Nieważne jest miejsce, ale ważne jest, że się odbyło
przesłuchanie - powiedział prezydent dziennikarzom w
Kołobrzegu.
Jego zdaniem, wezwanie jego żony przed komisję śledczą ds. PKN Orlen, to "gra polityczna".
Zbigniew Ziobro (PiS) uznał za "wielce zaskakujące i oburzające" przesłuchanie Kwaśniewskiej przez prokuraturę w Pałacu Prezydenckim.
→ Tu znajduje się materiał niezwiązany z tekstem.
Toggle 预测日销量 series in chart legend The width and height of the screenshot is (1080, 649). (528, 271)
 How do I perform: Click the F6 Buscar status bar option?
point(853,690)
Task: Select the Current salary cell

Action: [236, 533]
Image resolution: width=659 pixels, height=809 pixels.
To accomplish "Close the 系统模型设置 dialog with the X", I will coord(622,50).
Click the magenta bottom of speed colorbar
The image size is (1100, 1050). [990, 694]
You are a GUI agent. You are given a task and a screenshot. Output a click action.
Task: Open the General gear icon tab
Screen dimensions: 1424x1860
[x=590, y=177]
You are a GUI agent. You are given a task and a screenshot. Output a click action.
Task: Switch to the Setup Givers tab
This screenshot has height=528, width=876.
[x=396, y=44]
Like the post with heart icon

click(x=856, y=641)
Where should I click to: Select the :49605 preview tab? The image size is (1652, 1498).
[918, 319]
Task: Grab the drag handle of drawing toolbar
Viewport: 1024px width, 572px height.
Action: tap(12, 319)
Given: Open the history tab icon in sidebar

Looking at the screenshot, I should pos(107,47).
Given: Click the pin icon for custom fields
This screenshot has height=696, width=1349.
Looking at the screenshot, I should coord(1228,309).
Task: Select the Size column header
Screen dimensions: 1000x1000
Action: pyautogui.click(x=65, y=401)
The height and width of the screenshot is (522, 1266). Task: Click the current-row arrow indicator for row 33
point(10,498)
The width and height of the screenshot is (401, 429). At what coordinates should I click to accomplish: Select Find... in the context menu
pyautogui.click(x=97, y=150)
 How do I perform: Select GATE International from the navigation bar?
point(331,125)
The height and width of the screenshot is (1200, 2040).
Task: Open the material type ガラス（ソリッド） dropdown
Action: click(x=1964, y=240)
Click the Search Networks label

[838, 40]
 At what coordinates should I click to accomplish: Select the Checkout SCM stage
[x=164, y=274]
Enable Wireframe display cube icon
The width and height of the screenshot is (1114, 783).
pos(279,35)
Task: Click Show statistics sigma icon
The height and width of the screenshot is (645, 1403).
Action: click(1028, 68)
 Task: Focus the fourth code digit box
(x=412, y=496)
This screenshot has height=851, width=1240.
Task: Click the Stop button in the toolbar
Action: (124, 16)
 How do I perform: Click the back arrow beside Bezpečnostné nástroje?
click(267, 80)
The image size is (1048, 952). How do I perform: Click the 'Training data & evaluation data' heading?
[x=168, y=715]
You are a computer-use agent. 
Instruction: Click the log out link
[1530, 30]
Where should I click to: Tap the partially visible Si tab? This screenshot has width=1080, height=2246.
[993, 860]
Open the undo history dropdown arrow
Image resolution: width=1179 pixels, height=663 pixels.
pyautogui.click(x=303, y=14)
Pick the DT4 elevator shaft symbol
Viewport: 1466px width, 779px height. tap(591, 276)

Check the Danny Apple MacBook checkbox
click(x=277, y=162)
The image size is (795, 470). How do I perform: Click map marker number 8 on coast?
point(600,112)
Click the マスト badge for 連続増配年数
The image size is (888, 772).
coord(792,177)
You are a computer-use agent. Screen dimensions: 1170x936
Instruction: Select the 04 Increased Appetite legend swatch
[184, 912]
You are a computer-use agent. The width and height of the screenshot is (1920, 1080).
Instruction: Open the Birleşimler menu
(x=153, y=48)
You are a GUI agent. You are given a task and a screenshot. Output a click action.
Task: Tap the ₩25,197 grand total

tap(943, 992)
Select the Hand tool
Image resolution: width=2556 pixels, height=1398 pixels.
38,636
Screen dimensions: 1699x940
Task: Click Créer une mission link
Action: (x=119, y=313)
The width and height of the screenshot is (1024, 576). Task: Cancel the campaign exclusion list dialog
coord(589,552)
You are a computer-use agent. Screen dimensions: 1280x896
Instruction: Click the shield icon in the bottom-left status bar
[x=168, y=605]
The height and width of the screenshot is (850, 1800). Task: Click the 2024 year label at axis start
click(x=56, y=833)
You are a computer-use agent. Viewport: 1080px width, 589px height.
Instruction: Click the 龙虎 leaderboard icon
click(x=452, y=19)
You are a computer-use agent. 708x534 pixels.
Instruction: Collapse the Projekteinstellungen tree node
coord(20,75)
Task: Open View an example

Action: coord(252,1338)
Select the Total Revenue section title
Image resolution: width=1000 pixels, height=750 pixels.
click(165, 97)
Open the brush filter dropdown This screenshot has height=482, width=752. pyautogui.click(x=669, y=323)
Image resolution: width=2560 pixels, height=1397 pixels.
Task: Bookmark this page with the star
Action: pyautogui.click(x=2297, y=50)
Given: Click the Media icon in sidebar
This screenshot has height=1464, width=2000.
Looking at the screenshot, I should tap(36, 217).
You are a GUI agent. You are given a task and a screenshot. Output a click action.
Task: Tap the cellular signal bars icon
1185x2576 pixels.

Według niego, świadczy to o traktowaniu Kwaśniewskiej jako "nadobywatela". Nie widzę w tym nic zdrożnego - powiedział z kolei prokurator krajowy Karol Napierski.
Kwaśniewski indagowany, czy został ustalony termin jego przesłuchania przez prokuraturę odparł, że żadna prokuratura nie zgłosiła się do niego z prośbą o zeznania.
Ja nie mam się z czym zgłosić, w rozumieniu takim, że mam wiedzę, która by zmuszała mnie bądź zobowiązywała do zgłoszenia. Natomiast, jeśli wymiar sprawiedliwości jest zainteresowany jakimiś informacjami, jestem gotów tych informacji udzielić - oświadczył.
Prezydent odniósł się też do wypowiedzi prezesa PiS Jarosława Kaczyńskiego, który w ubiegłym tygodniu w wywiadzie dla "Gazety Wyborczej" powiedział, że Kwaśniewski może mieć teczkę w Moskwie, co czyni jego decyzje niesuwerennymi.
Według Kwaśniewskiego, rzeczą naturalną jest, iż każdy polityk, który coś znaczy, ma swoją teczkę nie tylko w Moskwie, ale i Waszyngtonie i Berlinie.
Podobnie jak my też wiemy, kim są czołowi politycy w innych krajach - dodał.
Jeżeli intencją pana Kaczyńskiego jest twierdzenie, że są jakieś dokumenty, które miałyby świadczyć o współpracy, to uważam, że jest to rzecz obraźliwa i skandaliczna - podkreślił. Dodał, że nie ma zamiaru "nic z tym robić".